Extract →
———

Reputation: 9291
I am a python noob (working with it for less than a few hours). I'm trying to read in twitter data and store it in a mongo database, but I am getting the following error:
Traceback (most recent call last):
File "twit_test.py", line 8, in on_receive
db.posts.insert(data)
File "/Library/Python/2.6/site-packages/pymongo-2.0.1-py2.6-macosx-10.6-universal.egg/pymongo/collection.py", line 274, in insert
File "/Library/Python/2.6/site-packages/pymongo-2.0.1-py2.6-macosx-10.6-universal.egg/pymongo/database.py", line 249, in _fix_incoming
File "/Library/Python/2.6/site-packages/pymongo-2.0.1-py2.6-macosx-10.6-universal.egg/pymongo/son_manipulator.py", line 73, in transform_incoming
TypeError: 'str' object does not support item assignment
Traceback (most recent call last):
File "twit_test.py", line 17, in <module>
conn.perform()
My code is very simple:
import pycurl, json
import pymongo
STREAM_URL = "https://stream.twitter.com/1/statuses/sample.json"
USER = "XXXXXXXX"
PASS = "XXXXXXXX"
def on_tweet(data):
tweet = json.loads(data)
db.posts.insert(tweet)
from pymongo import Connection
connection = Connection()

———

Interface element records →
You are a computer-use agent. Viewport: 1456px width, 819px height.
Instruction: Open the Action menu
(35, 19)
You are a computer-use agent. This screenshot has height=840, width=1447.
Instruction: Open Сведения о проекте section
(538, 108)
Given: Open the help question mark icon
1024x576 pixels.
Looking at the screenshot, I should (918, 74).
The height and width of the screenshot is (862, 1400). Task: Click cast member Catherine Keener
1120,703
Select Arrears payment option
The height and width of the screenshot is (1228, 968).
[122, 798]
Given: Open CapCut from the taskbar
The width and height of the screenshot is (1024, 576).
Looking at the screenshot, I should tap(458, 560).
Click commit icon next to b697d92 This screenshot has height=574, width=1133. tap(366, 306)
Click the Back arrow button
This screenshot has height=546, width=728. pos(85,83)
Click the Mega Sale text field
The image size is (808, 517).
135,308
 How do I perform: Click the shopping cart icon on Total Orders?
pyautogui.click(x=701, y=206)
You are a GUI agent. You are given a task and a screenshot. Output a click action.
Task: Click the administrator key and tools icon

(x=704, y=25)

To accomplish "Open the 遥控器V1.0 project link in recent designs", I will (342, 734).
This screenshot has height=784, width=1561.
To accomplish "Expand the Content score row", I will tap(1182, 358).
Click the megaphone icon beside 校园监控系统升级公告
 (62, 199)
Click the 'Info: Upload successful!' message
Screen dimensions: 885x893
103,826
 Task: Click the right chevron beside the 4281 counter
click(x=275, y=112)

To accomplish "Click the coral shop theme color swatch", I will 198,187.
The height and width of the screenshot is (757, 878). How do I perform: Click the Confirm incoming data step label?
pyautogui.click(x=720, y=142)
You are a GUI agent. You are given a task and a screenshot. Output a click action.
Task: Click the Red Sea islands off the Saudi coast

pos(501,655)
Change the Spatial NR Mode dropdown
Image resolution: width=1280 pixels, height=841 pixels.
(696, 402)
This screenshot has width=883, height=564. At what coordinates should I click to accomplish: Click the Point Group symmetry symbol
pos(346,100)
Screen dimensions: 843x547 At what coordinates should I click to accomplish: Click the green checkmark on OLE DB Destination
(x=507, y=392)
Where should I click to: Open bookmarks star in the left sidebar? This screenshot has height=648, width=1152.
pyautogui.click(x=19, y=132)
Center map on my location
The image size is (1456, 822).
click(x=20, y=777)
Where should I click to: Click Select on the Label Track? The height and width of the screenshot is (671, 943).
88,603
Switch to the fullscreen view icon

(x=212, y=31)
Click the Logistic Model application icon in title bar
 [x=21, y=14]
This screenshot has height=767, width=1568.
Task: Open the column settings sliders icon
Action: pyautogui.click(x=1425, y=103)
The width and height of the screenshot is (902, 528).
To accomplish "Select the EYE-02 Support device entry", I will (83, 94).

———

Task requirements → Can you take the forum post about the pymongo insert error further, picking up after its last line? None of this material is needed.

Result of the exercise →
db = connection.test
conn = pycurl.Curl()
conn.setopt(pycurl.USERPWD, "%s:%s" % (USER, PASS))
conn.setopt(pycurl.URL, STREAM_URL)
conn.setopt(pycurl.WRITEFUNCTION, on_tweet)
conn.perform()
I'm sure this is a VERY simple fix, hope you guys can help. Thanks!
Upvotes: 3
Views: 7677
Reputation: 9291
The above edits/current code works. I was incorrectly querying the DB and expecting to see more traffic through the mongo console than I did.
Thanks much to the guys who helped, you got me on teh right track and to the right answer!
Upvotes: 0
Reputation: 26258
PyMongo's insert
method takes a dictionary, not a string. The error you're seeing is where PyMongo attempts to assign an ObjectId
for the new record (since it doesn't yet have one) before sending to the database.
I think the error is in your on_receive
function. Unless pycurl is converting the JSON for you automatically, it's very likely just giving you a raw string result from twitter's API. You should use the json module to decode the string, then handle the resulting type appropriately -- that is, if it's an array, iterate each item, determine whether it needs to be saved (i.e. whether you already have it in your database), and if not, then issue insert
just on those elements which are new.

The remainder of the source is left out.